Despite this, employees are still proactively planning for the future. Nearly half (49 per cent) want to change their career but don’t know which path to take, with 1 in 5 (20 per cent) spending time weekly considering their career plans.

Retaining top talent is of critical importance for organisations, it helps them to future proof themselves, and lays the platform for stability and growth. It is good news, therefore, that our report found that UK employees are keen to be developed. Over two-thirds (68 per cent) of respondents feel that companies should train, upskill and/or develop existing employees for different roles across the organisation before hiring external candidates.

The report found that UK employees are also optimistic about upskilling, with over half (58 per cent) feeling that the prospect of a different or new profession or career inspires them to learn skills outside of their day job. Nearly half (47 per cent) want to move into management but feel that the lack of leadership development holds them back.

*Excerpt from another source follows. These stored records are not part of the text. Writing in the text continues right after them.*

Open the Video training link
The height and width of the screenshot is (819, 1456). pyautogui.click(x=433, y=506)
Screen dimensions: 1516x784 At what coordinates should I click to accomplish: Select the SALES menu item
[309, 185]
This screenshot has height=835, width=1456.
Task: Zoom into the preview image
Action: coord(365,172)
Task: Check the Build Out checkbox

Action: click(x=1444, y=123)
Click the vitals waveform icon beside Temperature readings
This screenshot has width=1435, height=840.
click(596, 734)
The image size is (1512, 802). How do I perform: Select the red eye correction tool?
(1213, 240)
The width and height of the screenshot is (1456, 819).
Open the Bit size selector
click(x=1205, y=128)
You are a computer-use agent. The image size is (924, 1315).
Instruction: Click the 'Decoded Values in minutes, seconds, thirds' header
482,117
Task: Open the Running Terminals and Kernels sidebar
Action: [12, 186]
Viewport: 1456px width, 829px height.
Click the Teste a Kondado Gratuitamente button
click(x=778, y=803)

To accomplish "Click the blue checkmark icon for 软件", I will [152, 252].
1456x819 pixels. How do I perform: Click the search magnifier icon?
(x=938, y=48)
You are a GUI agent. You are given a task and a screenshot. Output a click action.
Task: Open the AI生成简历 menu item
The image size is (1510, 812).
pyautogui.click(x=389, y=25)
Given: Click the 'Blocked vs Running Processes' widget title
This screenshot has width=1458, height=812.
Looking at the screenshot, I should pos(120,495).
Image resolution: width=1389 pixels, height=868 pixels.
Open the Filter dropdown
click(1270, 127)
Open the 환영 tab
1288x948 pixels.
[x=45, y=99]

JC Townend, CEO, LHH said: “Companies are finding it more and more important to invest in their employees. Their best employees will often be among their most ambitious, and ensuring they have development and support for their advancing career goals will be important to retaining them in the company.  In addition, the rapid change in jobs with new technology, regulations, and expanded responsibilities for workers means existing employees need to be re-skilled to continue to do their jobs well. In order to enable UK workers to thrive, we need to ensure that they have opportunities to progress and develop their careers, throughout their careers.”

Among HR leaders, leadership development is also a big priority. LHH’s ICEO 2024 research found that HR senior leaders in the UK are investing in leaders with 69 per cent stating their organisation has a formal executive development programme in place.

There are still barriers however, with 1 in 5 (20 per cent) seeing underrepresentation of women and other diverse groups in the executive ranks as a challenge within their organisation’s senior executive ranks. That said, 36 per cent feel like they have the necessary support to overcome the current challenges of leadership.